Rusty Fix, my true and loyal friend 199?-April 30, 2009

by Kenneth E. Fix
(Smyrna TN and Juneau Alaska)

Rusty on April 12, 2009 last picture

Rusty on April 12, 2009 last picture

My best buddy in the world. Rusty was adopted by my wife Colleen and me from East Tennessee Doberman Rescue in February of 2000. He had been found as a stray walking along the highway. East Tennessee Doberman Rescue allowed us to adopt him in February of 2000. My wife and I were looking for a companion for our doberman Penny who was 2 years old at that time.

Rusty may have been abused as a pup and young dog. He flinched whenever anyone went to touch or pet him. It took weeks for him to warm to me and become my lifelong friend. He always wanted to be near me, and slept on a dog bed on the floor next to mine where I could reach him just before falling asleep.

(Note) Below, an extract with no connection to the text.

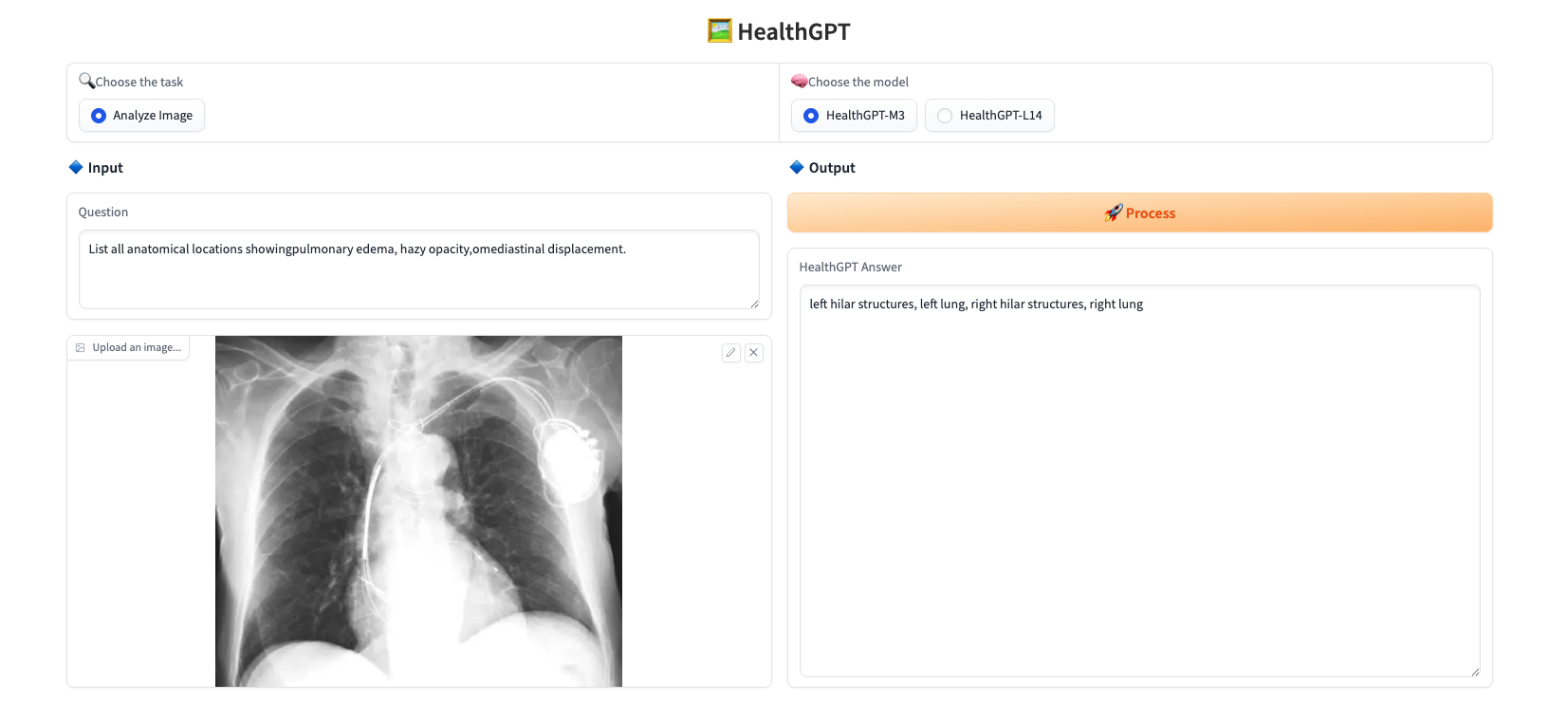The width and height of the screenshot is (1568, 702).
Task: Click the HealthGPT Answer box resize handle
Action: tap(1475, 672)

Rusty had never learned to play. Things like fetch were foreign concepts to him.

He was such a part of me, I cannot explain it even now. In the fall of 2006, he ran full speed into a fence chasing something out of our backyard. He compressed a vertebra in his neck, and began having problems coordinating his legs when walking. Penny would run ahead of him when called back in our house, then run little circles around him in encouragement.

Rusty was getting progressively weaker. This winter, I had to help him when it got icy and snowy to get up and down 3 simple steps leading from our back deck into the yard. I dressed and went out with him, even in the middle of the night, to watch over him and make sure he got back inside safely.

I recently had to take a job in Juneau Alaska, which for the last 7 weeks have kept me apart from my wife, home and my dogs. I am returning in 3 weeks for a 2 1/2 week visit, but it was not to be soon enough. Rusty died suddenly the evening of April 30th, at the base of the steps I often helped him get up and down. My wife let him out after dinner, which he didn't keep down and threw up on the carpet. When called, he didn't come in. She found him at the base of the stairs unable to get up and breathing shallow.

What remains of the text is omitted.